Through their combined effects, omega-3s appear to improve health and decrease mortality risks. One recent analysis of the research on omega-3s suggests that for every 300-milligram (0.3 gram) increase in omega-3s daily, you decrease your risk of death from all causes by 6%.
Carotenoids are compounds found in vegetables that have potent antioxidant effects. The most common carotenoids in the diet include alpha and beta carotene, lutein, zeaxanthin, lycopene, and beta-cryptoxanthin.
Studies on the effects of carotenoids on the microbiota are few, but animal studies still suggest beneficial effects with carotenoid supplementation. Interestingly, higher levels in the blood are also associated with a decreased risk of death from all causes. A study in the United States found those individuals with the highest blood levels of carotenoids were 38% less likely to die from any cause. However, some caution is warranted, as supplementation with synthetic beta-carotene was actually shown to increase lung cancer risks in smokers.
Magnesium is another potentially crucial mineral for longevity that plays a role in gut health. The mineral is needed for over 300 enzymatic reactions and has anti-inflammatory effects. Magnesium also appears to modulate gut flora. Research has found that deficiencies of magnesium can lead to potentially pathological gut flora changes.
This is likely to be at least part of the reason that some of the latest research suggests magnesium reduces risks of mortality.
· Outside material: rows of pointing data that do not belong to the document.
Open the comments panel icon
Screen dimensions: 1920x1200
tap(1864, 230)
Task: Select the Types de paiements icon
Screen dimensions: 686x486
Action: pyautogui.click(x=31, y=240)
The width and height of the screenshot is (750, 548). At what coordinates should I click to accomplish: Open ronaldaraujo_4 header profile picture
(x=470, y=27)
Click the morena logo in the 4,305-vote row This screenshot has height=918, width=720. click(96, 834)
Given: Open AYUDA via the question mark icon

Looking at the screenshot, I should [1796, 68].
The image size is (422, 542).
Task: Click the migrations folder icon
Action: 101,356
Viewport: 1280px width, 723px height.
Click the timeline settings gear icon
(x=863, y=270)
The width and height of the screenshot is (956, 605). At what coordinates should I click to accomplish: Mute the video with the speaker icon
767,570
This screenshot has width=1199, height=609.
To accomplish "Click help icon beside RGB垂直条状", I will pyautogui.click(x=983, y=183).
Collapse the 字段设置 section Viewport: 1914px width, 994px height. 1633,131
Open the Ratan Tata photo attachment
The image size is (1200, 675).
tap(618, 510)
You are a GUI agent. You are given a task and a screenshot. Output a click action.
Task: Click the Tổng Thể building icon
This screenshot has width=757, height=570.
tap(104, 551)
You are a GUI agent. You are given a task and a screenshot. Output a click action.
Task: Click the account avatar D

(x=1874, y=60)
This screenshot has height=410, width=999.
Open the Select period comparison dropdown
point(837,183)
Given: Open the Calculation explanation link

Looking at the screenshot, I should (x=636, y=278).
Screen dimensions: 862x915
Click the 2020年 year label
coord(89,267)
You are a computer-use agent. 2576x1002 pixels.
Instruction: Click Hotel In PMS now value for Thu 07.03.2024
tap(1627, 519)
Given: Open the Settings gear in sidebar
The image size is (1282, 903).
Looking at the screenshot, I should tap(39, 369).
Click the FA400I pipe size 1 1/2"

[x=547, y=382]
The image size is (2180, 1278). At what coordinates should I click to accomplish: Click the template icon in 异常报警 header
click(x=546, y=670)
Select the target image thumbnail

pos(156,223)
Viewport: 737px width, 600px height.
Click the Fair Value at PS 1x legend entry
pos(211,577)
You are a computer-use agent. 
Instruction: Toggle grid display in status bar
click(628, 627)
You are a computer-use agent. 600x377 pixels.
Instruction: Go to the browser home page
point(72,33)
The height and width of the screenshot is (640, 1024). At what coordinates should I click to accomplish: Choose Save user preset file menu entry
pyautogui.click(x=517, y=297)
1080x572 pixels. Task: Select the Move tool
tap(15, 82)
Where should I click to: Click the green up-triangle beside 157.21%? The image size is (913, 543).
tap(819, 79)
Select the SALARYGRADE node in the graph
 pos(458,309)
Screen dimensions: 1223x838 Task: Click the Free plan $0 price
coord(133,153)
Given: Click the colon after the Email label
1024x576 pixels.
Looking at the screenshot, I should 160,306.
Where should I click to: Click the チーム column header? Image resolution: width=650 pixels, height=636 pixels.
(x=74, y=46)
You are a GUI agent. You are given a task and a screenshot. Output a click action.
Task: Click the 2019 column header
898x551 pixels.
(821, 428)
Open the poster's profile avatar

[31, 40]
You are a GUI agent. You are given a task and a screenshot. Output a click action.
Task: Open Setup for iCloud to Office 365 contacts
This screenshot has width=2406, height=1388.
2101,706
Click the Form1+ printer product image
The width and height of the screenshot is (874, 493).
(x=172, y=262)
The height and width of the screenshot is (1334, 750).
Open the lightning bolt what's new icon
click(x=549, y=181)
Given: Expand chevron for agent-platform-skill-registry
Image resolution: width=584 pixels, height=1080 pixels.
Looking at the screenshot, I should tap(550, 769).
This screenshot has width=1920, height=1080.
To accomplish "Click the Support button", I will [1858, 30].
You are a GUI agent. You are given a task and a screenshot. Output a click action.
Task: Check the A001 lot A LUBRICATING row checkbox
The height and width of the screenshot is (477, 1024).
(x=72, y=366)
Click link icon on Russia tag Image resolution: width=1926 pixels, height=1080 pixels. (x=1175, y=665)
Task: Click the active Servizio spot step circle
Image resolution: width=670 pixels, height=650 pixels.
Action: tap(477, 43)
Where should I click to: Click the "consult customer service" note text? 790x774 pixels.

For every additional 100 mg of magnesium consumed, a person’s risk of dying from all causes appears to decrease by 10%.
Zinc is another essential nutrient that plays a role in immune function and gut health with effects on longevity. Supplementation of zinc has been shown to help improve or maintain the gastrointestinal lining. It’s critical to make sure a person is getting enough zinc if they suffer from a leaky gut.
The copper/zinc ratio, mostly through lowered zinc levels as people age, has also been shown to predict mortality. While not getting exposed to excess copper is important, maintaining adequate zinc intake was also shown to be key for longevity benefits.
Finally, and probably most directly, fiber plays a crucial role in gastrointestinal health that also shows effects on life span. Fiber is well known to support healthy microbial diversity in the gastrointestinal tract by acting as a food source for beneficial bacteria.
Having diverse levels of beneficial bacteria is critical for gut health. Fiber is also a common treatment for irritable bowel syndrome. As for lifespan, a review of the research found that for every increase of 10 grams of fiber per day, the risk for death from all causes decreases by 10%.
Solid evidence exists that several basic factors are associated with a long, healthy life. These include diet, exercise, social interactions, genetics, and stress levels. And more recently, significant contributions from our gut health have also been highlighted.
Specific nutrients and probiotics may all play a role in improving gut health and impacting longevity. When focusing on living a long, healthy life, it makes sense to consider all these contributing factors.